A coalition of 18 countries, spearheaded by the United States and Japan, unveiled a $30 billion framework for energy and mineral procurement at the inaugural Indo-Pacific Energy Security Ministerial and Business Forum in Tokyo on Thursday.

ASIA,ECONOMY

Global N Press

3/14/20262 min read

TOKYO, March 13, 2026 – A coalition of 18 countries, spearheaded by the United States and Japan, unveiled a $30 billion framework for energy and mineral procurement at the inaugural Indo-Pacific Energy Security Ministerial and Business Forum in Tokyo on Thursday.

The agreements span thermal coal, crude oil, liquefied natural gas (LNG), and nuclear fuel. They represent the latest effort by resource-dependent economies to diversify their import sources and stabilize supply chains, which have faced significant disruptions due to ongoing geopolitical tensions in the Middle East and other regions.

A $30 Billion Framework for Supply Diversification

Structured as a non-binding framework, the initiative facilitates a mix of government-to-government and commercial deals collectively valued at $30 billion. These agreements aim to secure stable energy imports for participating nations over the coming years. The portfolio includes both traditional fossil fuels and nuclear fuel cycle services, reflecting a dual focus on addressing immediate power generation needs and ensuring long-term grid stability.

The forum, organized by the U.S. Trade and Development Agency (USTDA), gathered ministers and industry leaders from Australia, South Korea, Bangladesh, and 14 other Indo-Pacific nations. The broad attendance underscores a growing consensus among import-reliant economies on the need to mitigate supply chain risks.

Addressing Supply Chain Vulnerabilities

In his closing remarks, U.S. Interior Secretary Doug Burgum positioned the initiative as a response to recent geopolitical shocks. He cited disruptions in global energy supply routes as a key driver for forging closer ties among allied nations.

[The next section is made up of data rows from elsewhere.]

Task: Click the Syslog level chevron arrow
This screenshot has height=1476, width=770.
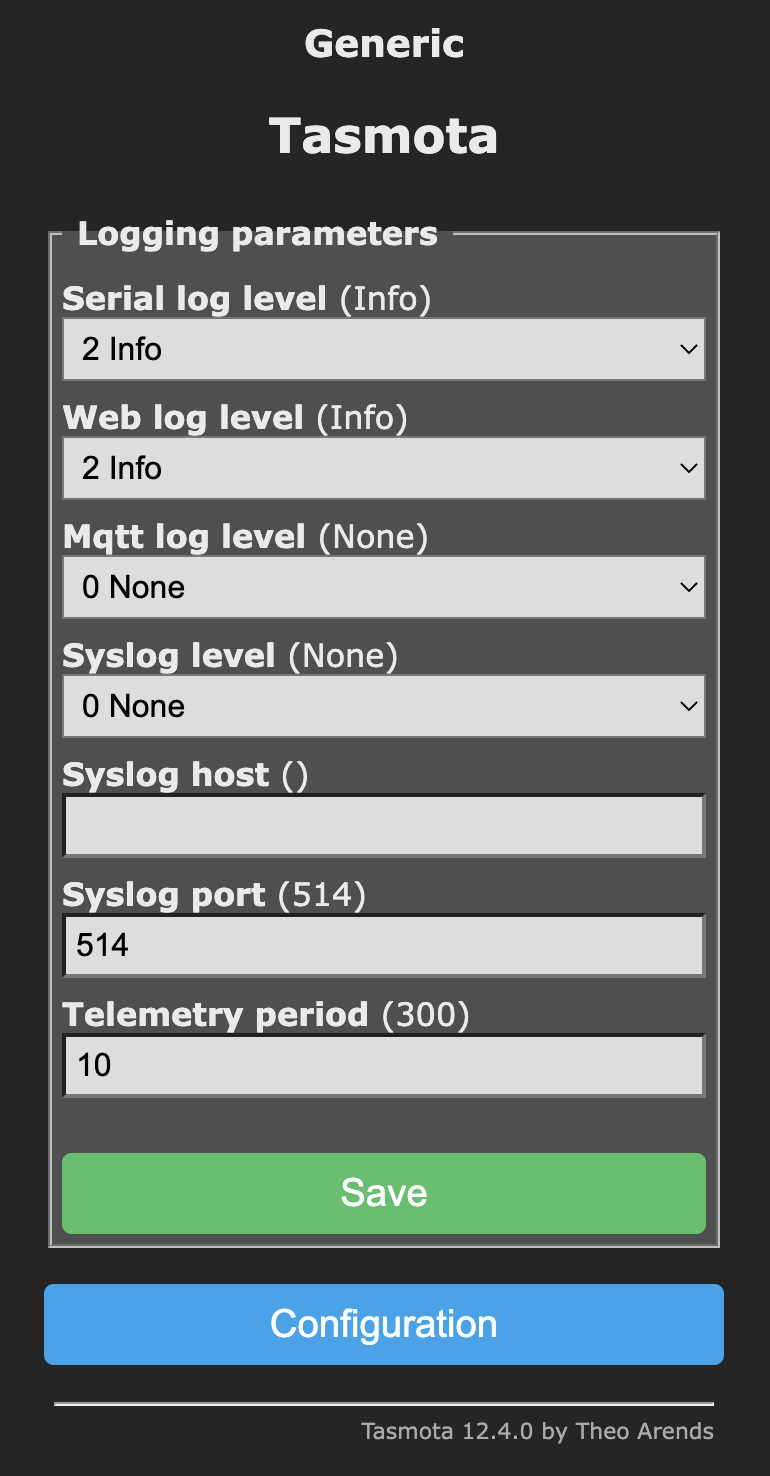Action: [x=688, y=705]
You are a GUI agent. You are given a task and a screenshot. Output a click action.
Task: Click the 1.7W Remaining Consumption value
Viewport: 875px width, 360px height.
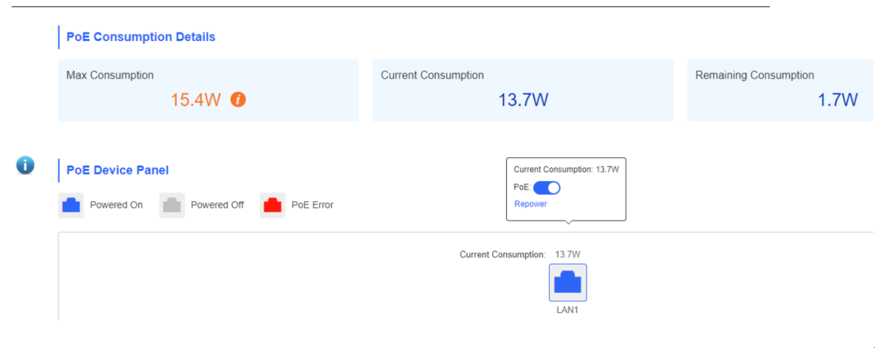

“Recent conflicts in the Middle East have highlighted the risks associated with over-reliance on concentrated energy sources,” Secretary Burgum stated. "This coalition is focused on providing secure energy alternatives to ensure stability for our partners."

The move reflects a broader global trend among Western nations and Asian importers to recalibrate energy supply chains, reducing exposure to market manipulation and supply cuts by diversifying sources. By fostering intra-alliance trade, participants aim to build a more resilient energy network.

Key Sectors: LNG, Coal, and Nuclear Fuel

While specific commercial contracts are still under negotiation, the $30 billion framework targets several critical sectors:

  • Liquefied Natural Gas (LNG): A significant portion is earmarked for long-term LNG offtake agreements, primarily sourced from U.S. and Australian projects. These deals are designed to provide price stability and predictable supply for Asian allies, shielding them from spot market spikes.

  • Coal and Oil: The framework includes bolstering thermal coal supply chains to support baseload power generation in developing economies such as Bangladesh and Vietnam. It also seeks to diversify crude oil sources through expanded intra-Pacific trade.

  • Nuclear Fuel: In a notable development, the agreements facilitate cooperation on nuclear fuel supplies, helping nations like Japan and South Korea secure enriched uranium for their reactor fleets.

Economic Implications: Balancing Security with Inflation

The announcement comes as regional economies navigate the very instability driving these new deals. Ongoing disruptions in the Middle East have contributed to rising global freight and commodity prices, adding pressure to central banks across Asia.

A market analysis from JPMorgan, released alongside the forum, warns that sustained high energy prices could push Southeast Asia’s import-dependent economies toward higher inflation. Countries like Singapore and Malaysia might face pressure to tighten monetary policy sooner than expected to stabilize their currencies and control inflation, even as they secure long-term energy agreements.

This dynamic highlights the complex balancing act for these nations: securing long-term energy sovereignty while managing the immediate inflationary impact of global supply shocks.